The Twin Ecosystems Project: A New Capability for Field and Laboratory Ecosystems Coupled by Sensor Networks and Autonomous Controls
Sheryl L. Bell1, Elle Barnes2,3, Jonathan J. Silberg4, Caroline Masiello4, Jiwoo Kim4, Li Chieh Lu4, Peter Andeer2, Peter Zwart2, Marcus Noack2, Daniela Ushizima2, James Sethian2,5, Kirsten Hofmockel1, Susannah G. Tringe2,3* (email@example.com), and Trent Northen2, 3
1Pacific Northwest National Laboratory (PNNL), 2Lawrence Berkeley National Laboratory (LBNL), 3DOE Joint Genome Institute, 4Rice University, and 5University of California–Berkeley
The goal of the TWIN ecosystem project (TWINS) is to pilot self-driving lab, positron emission tomography (PET), microbial biosensors, and laboratory and field twin ecosystems to gain insights into above- and belowground plant dynamics and interactions. Autonomous experiments are used to gain novel insights into grass responses to nutrient stress, and PET is being used to collect hot spots for omics analyses. These efforts are being used to study compositional changes in root exudates and rhizosphere communities following harvest. Here the field twin defines the climate conditions for the lab twin—providing powerful environmental controls and measurements, which are essentially not possible in the field.

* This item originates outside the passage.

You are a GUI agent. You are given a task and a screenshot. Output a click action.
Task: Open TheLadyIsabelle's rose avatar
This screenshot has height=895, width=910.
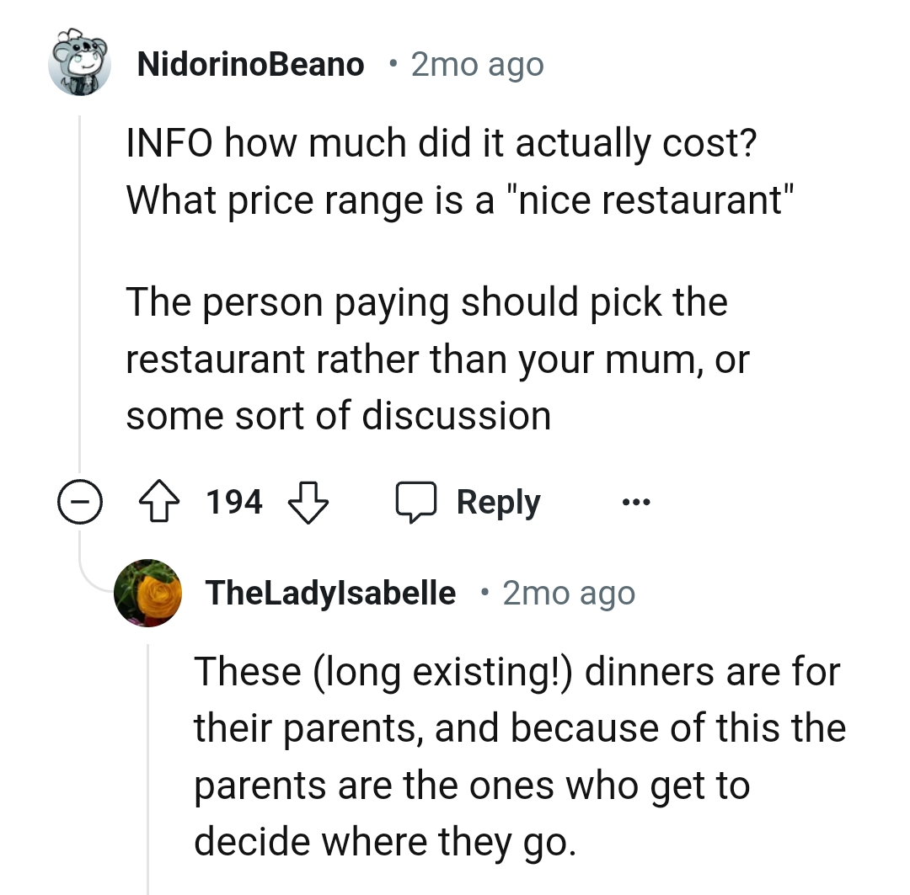[147, 593]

This project has integrated computer vision software and autonomous experimental design software (gpCAM) developed by the Center for Advanced Mathematics for Energy Research Applications (CAMERA) with an automated experimental system for performing fabricated ecosystem experiments (the EcoBOT). Three rounds of experiments have now been performed to map the nutritional landscape of the JGI flagship model grass, Brachypodium distachyon, and the hyperspectral signatures of plant combinations of nutrient stresses. The resulting model will be a valuable tool in interpreting ongoing remote multispectral image data from a field site in Prosser, Washington. At this field site, researchers have leveraged an existing field experiment to define climate conditions for a controlled laboratory twin that replicates field conditions for plants that have been transplanted from the field into large-scale mesocosm environments (EcoPOD, the lab twin).

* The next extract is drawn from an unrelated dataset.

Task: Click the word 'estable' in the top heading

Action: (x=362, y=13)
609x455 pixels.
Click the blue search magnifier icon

The laboratory twin enables detailed control and characterization of the composition and dynamics of microbes and exudates under baseline conditions and in response to perturbation. In a pilot experiment, TWINS is investigating how plant biomass harvest alters the soil microbial community structure and function in response to tall wheatgrass (Thinopyrum ponticum) exudates. Samples were collected from both the field and the EcoPOD under twinned environmental conditions in July 2022, three days prior to harvest of the plant’s aboveground biomass and again 3 days after the harvest. Bulk and rhizosphere soils were isolated and extracted for nucleic acids and polar metabolites. Amplicon sequencing of the 16S V3–V4 region was used to investigate microbial community responses to plant harvest. Root, rhizosphere, and bulk soil samples have been analyzed using liquid chromatography–tandem mass spectrometry including both reverse phase and hydrophilic liquid interaction chromatography. Untargeted metabolomic analysis has been used to compare thousands of unique chemical features to identify changes in root and rhizosphere metabolites following harvest and to compare these findings between the lab and field twins.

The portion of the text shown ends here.